At the centre of the collection is a series of poems written in India. Deeply empathetic, these poems are remarkable for the connections they draw between the social problems the poet encounters in this country – poverty, class division, corruption – and those he sees in contemporary Australia, besetting his own people.
Other poems tell of encounters between people and between cultures, address historical and cultural issues and political events, and pay tribute to important Indigenous figures. There are intensely felt lyrics of personal experience, and poems which contemplate Fogarty’s own position as a poet and an activist, speaking with and for his community. Fogarty’s poems are bold and fierce, at times challenging and confronting, moved by strong rhythms and a remarkable freedom with language. They are an expression of the ‘harvest lingo’ which gives the collection its title.

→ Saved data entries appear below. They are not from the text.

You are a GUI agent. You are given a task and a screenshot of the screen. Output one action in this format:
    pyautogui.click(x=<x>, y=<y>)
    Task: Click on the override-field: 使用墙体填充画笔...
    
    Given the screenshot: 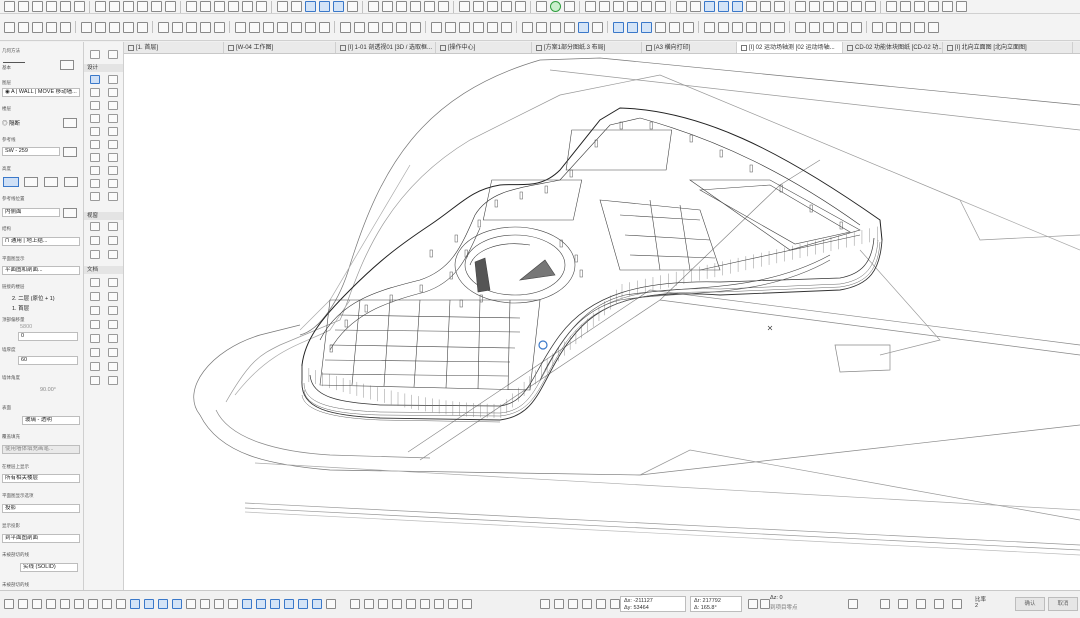 What is the action you would take?
    pyautogui.click(x=41, y=450)
    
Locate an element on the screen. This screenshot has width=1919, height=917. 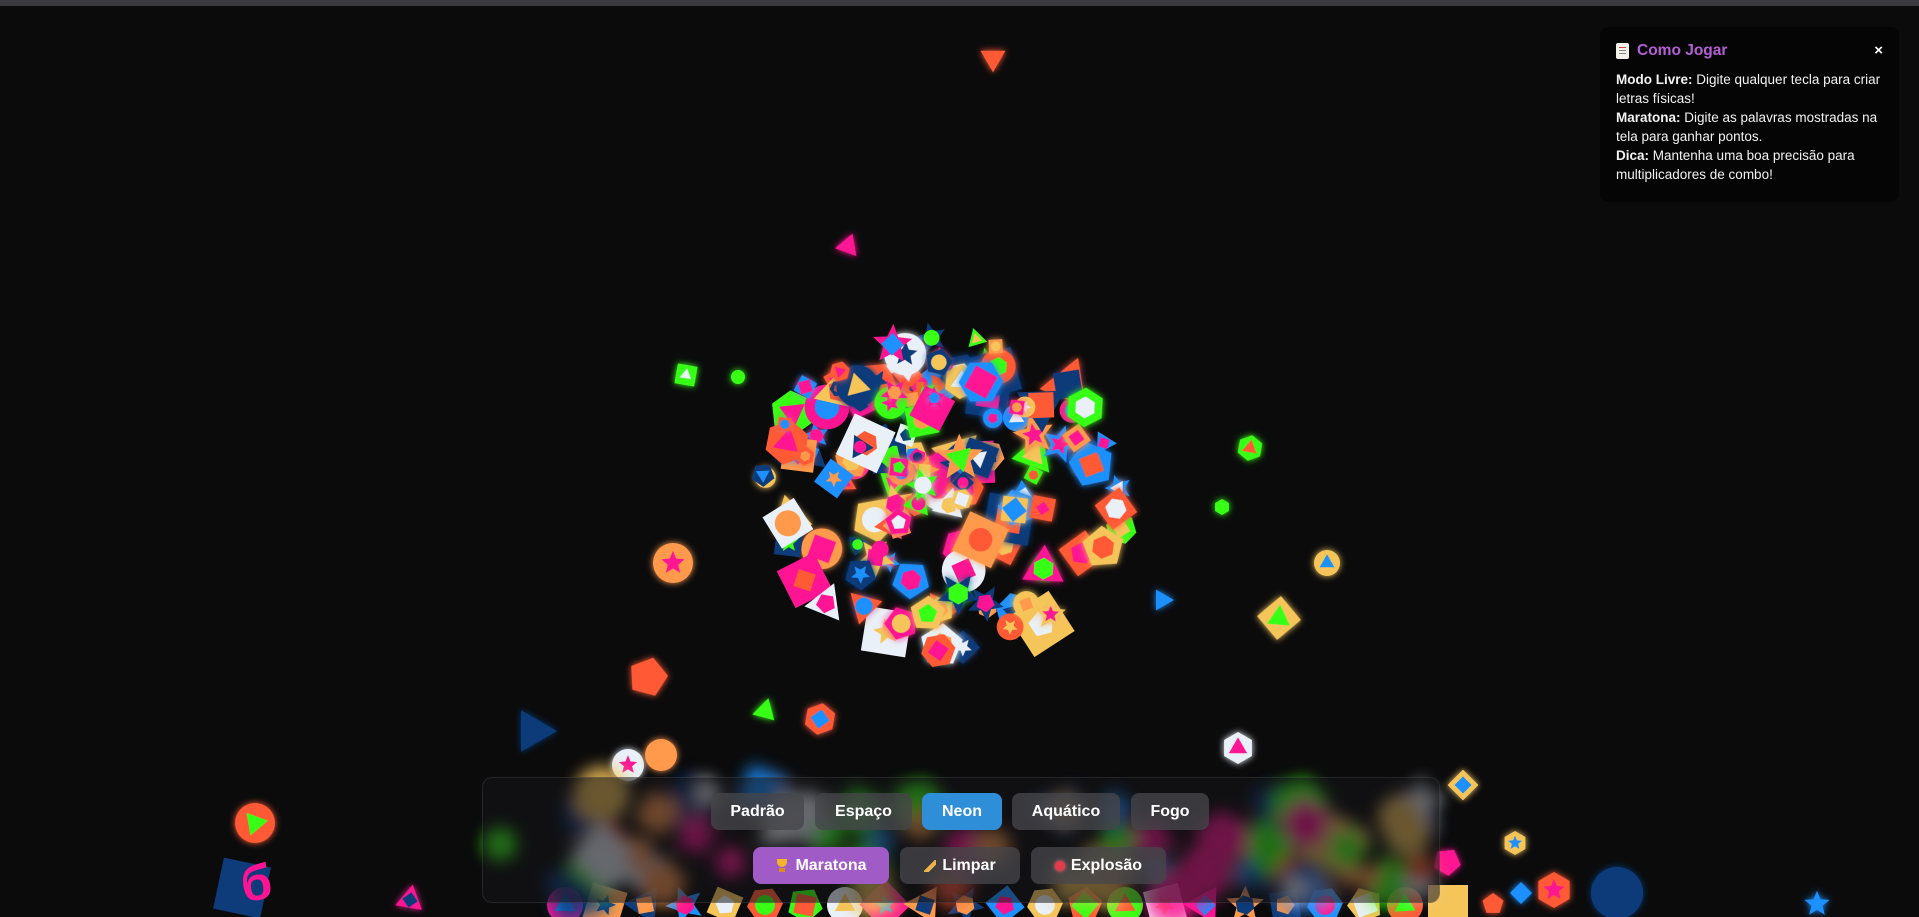
help-label: Dica: is located at coordinates (1633, 156).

Lionel Fogarty’s anthology of poems covers an enormous breadth of subject matter, marrying humanistic compassion and intelligence with remarkable formal experimentation. Topics covered by the poems include international terrorism, the Internet, medicine, and Emiliano Zapata, but Fogarty brilliantly collapses categories and gives a true sense of the interrelatedness of phenomena. Particularly striking are the ‘India Poems’, which form the second part of the anthology and discuss the Indian caste system and economic inequality in relationship with the position of Australia’s First Peoples. The poems emphasise revolution as a global movement and the need to cross territorial boundaries; at the same time, they contain achingly personal and poignant reflections on death, desire, and memory. The style of the poems is intellectually and aesthetically challenging without being abstruse. Fogarty often defies easy interpretation, but never retreats into obscurantism. Some lines strike the reader as a blinding flash of insight: ‘Fascism is the dead flower for every dead voice’.

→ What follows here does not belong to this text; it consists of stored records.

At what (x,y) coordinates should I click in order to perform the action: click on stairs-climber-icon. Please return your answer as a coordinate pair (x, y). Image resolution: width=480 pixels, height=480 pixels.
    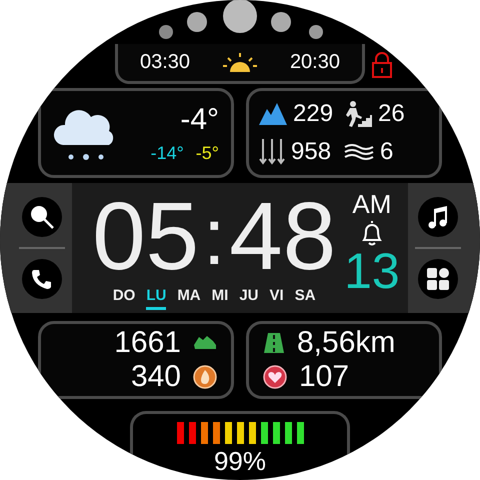
    Looking at the image, I should click on (358, 114).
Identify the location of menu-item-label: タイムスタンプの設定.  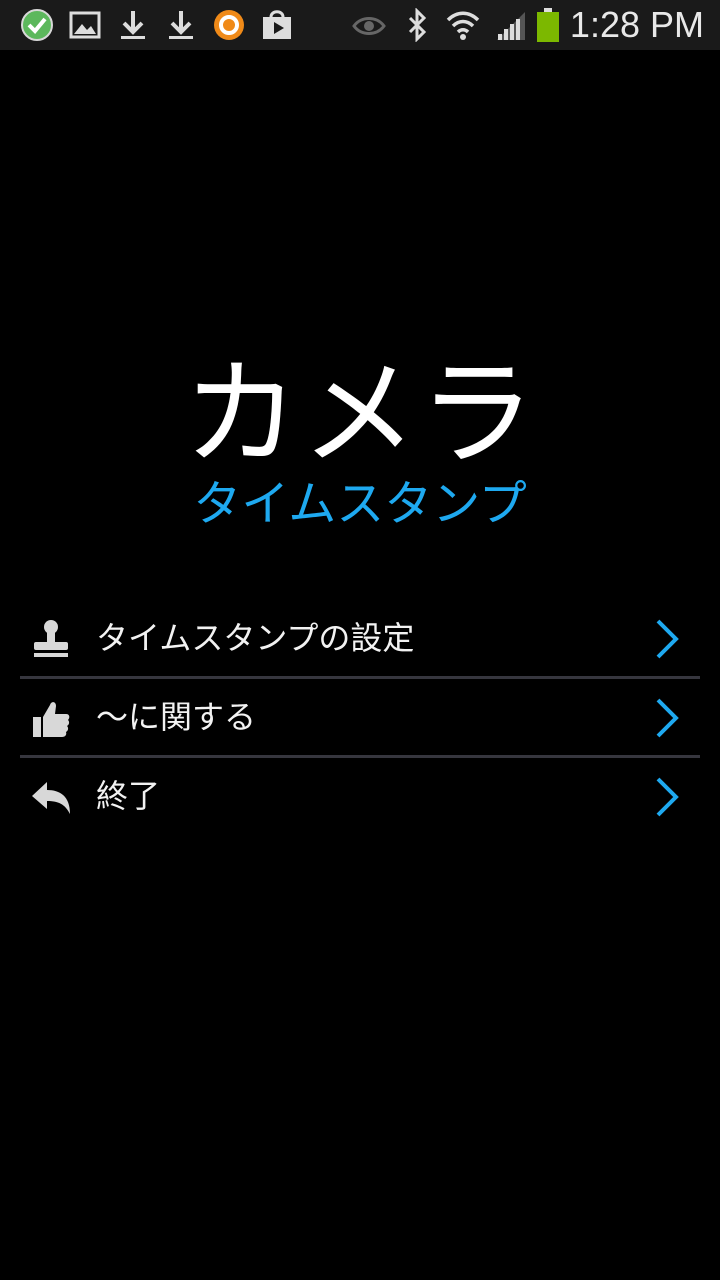
(256, 638).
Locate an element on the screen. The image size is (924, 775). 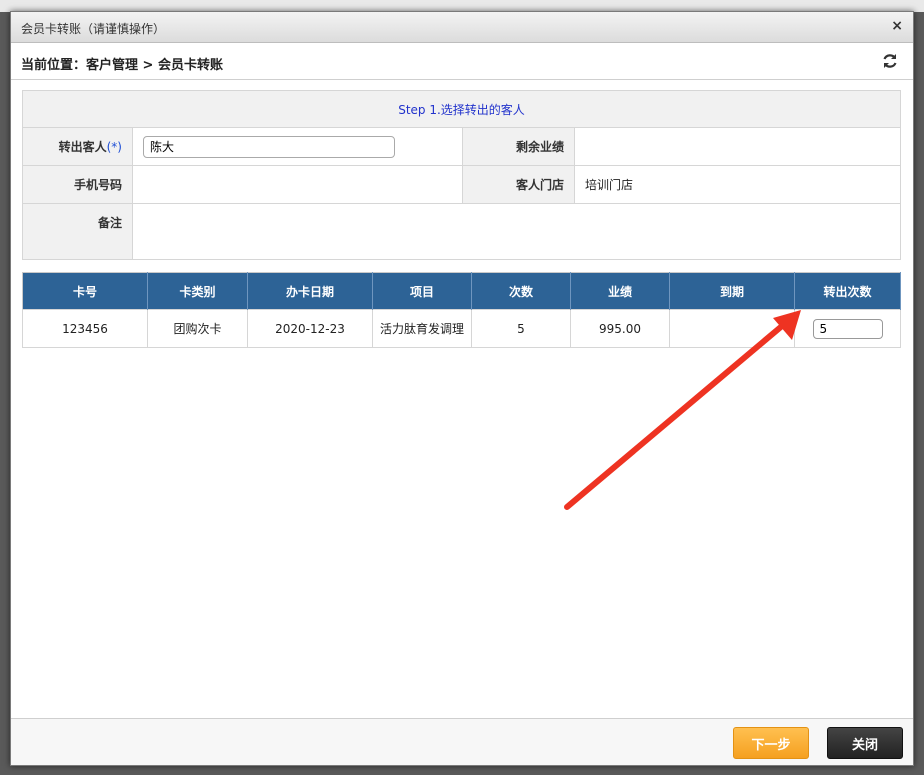
required-mark: (*) is located at coordinates (114, 147).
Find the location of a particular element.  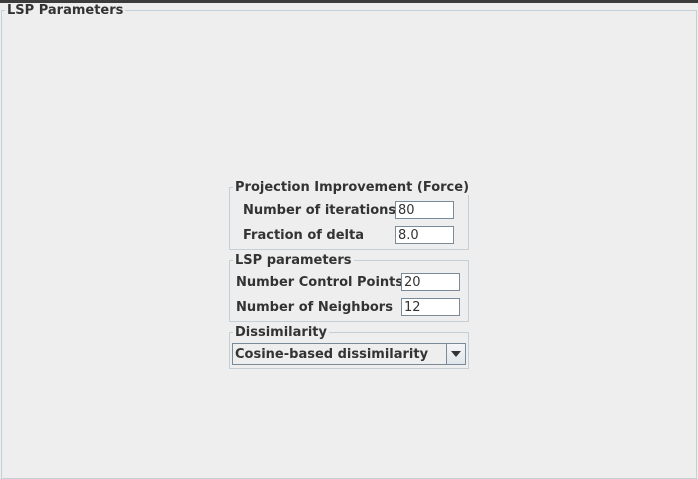

dissimilarity-combobox: Cosine-based dissimilarity is located at coordinates (349, 354).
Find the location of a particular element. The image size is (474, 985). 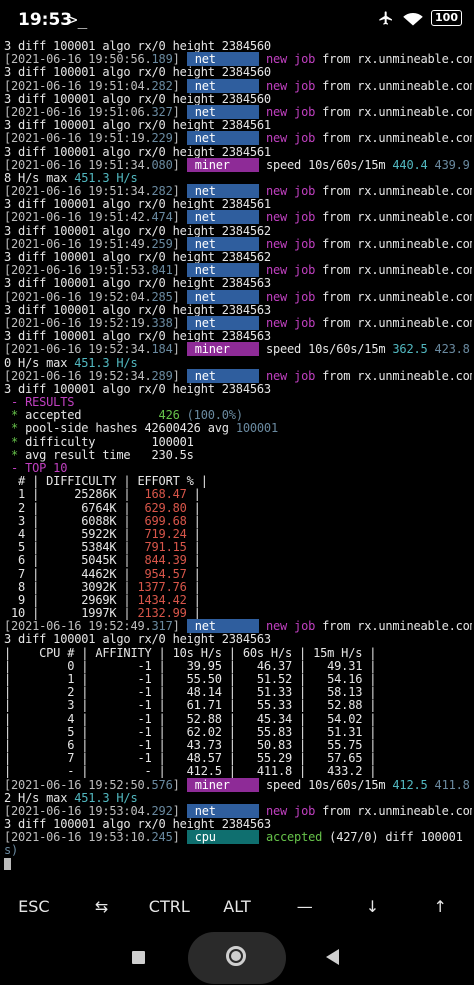

terminal-text: 3 diff 100001 algo rx/0 height 2384560 is located at coordinates (138, 46).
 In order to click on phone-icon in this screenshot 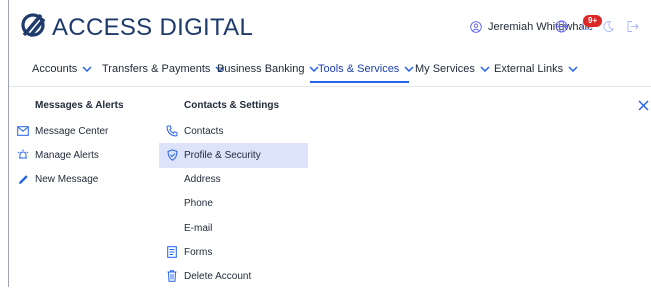, I will do `click(172, 131)`.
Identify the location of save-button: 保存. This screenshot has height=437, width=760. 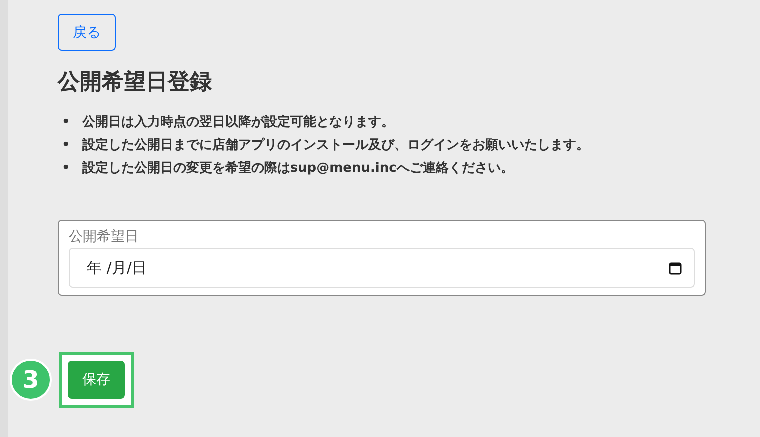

Above all, Harvest Lingo presents a truly unique poetic vision. Despite the diversity of the poems, there is a consistent sense throughout that political struggle without love is ultimately futile. As Fogarty writes in ‘Stay Alive Next 16 Years (Fish Trap)’: ‘We don’t want desire to be dead leaves.’ It is rare to encounter a book which operates so effortlessly on the intellectual, poetic, and political registers.
An extract from Harvest Lingo can be found here.
About the author
Lionel Fogarty was born on Wakka Wakka land, at Cherbourg Aboriginal Reserve in south-east Queensland in 1957. Throughout the 1970s he worked as an activist for Aboriginal Land Rights, and in the 1990s, after the death of his brother Daniel Yock, protesting against Aboriginal Deaths in Custody. His poetry collections date from the early 1980s; his most recent collections are Connection Requital; Mogwie-Idan: Stories of the Land; Eelahroo (Long Ago) Nyah (Looking) Mobo-Mobo (Future), all with Vagabond Press, and Lionel Fogarty: Selected Poems 1980-2017, published by re.press.